Beyond simply heading into the Times Union Center to face Mr. Cuomo, U.S. Attorney Preet Bharara wanted to question dozens of top Cuomo administration officials — senior policy and political hands.
The main focus was Mr. Cuomo’s signature economic development programs, Start-Up NY and Empire State Development, according to two people briefed on the investigation.
Mr. Bharara, a former federal prosecutor, had put scores of operatives on notice before the event, asking them not to be interviewed before he asked them to.
“Everyone in this room is at serious risk for criminal prosecution,” Mr. Bharara wrote in an email he left for people with questions but not the Times Union event. “Please do not volunteer information to anyone but Preet and the FBI.”
In the days before the event, Mr. Bharara met with legislators and others from both parties, seeking to curry favor ahead of the public hearing.
Members of the Westchester County Executive Rob Astorino’s administration, including Mr. Johnson, were told by Mr. Bharara’s office to leave the building early, said Ron Tynan, a spokesman for Mr. Astorino.
Ms. Abedin had shown up at the event to offer her support for Mr. Cuomo — who was from her native Buffalo, she was reminded.
The event went as scheduled, giving a round of applause when Mr. Cuomo was introduced to the crowd, which showedered him with a mixture of cheers and boos when he took the stage.

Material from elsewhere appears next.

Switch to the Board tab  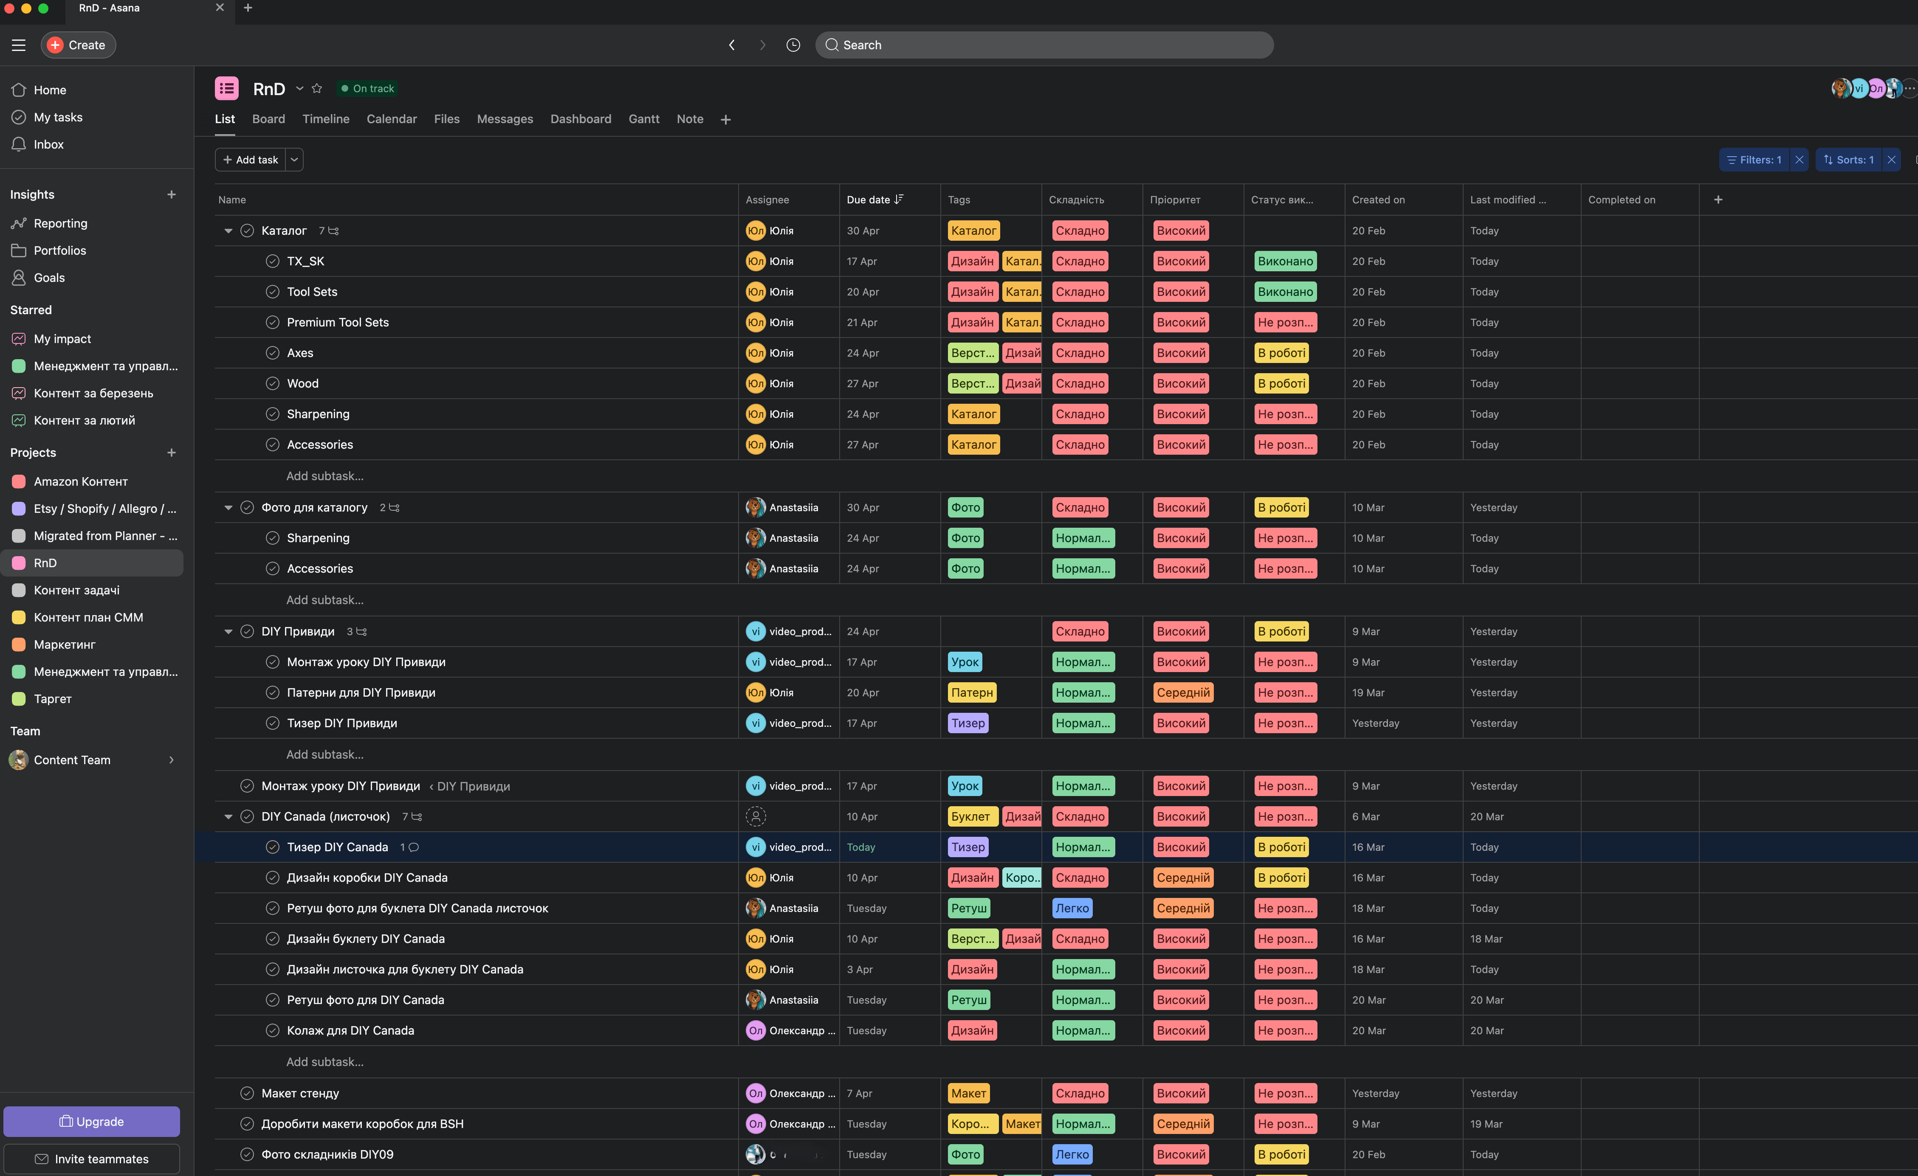coord(269,119)
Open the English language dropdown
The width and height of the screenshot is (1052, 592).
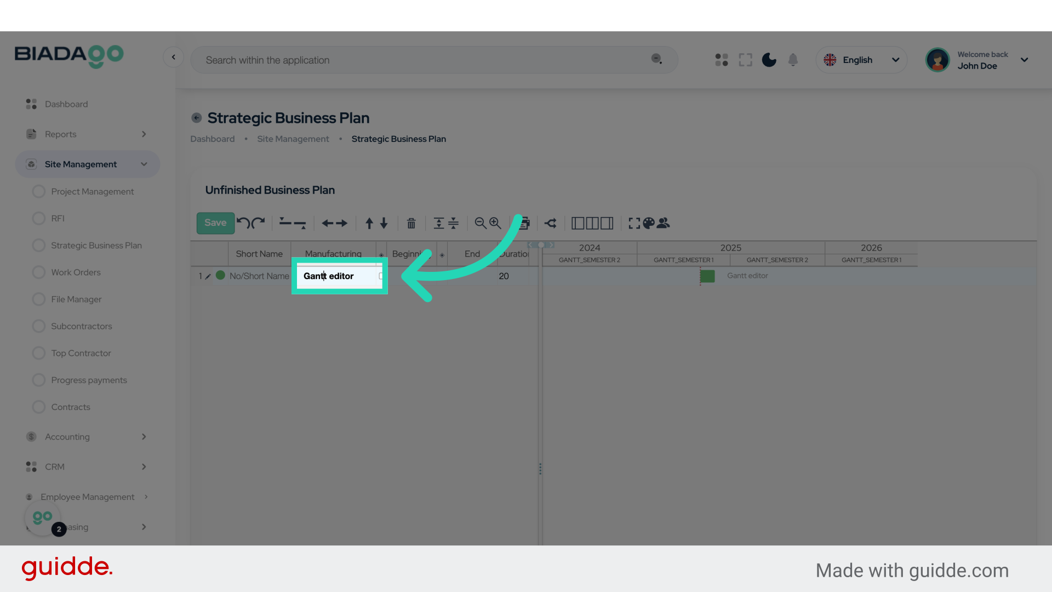point(861,60)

Allison Kilkenny, a spokeswoman for Mr. Cuomo, said the event was about economic development and that it was not political.
“We appreciate Preet Bharara coming to the region to meet with our business leaders to get updates on the workforce in New York and create jobs,” she said. “This is not a political event, it is an economic development and job creation event.”
On the Democratic side, Mr. Cuomo faces a crucial campaign for re-election in November and a possible challenge from U.S. Rep. Kathleen Rice, whose own tenure as the state’s attorney general has come under questioning.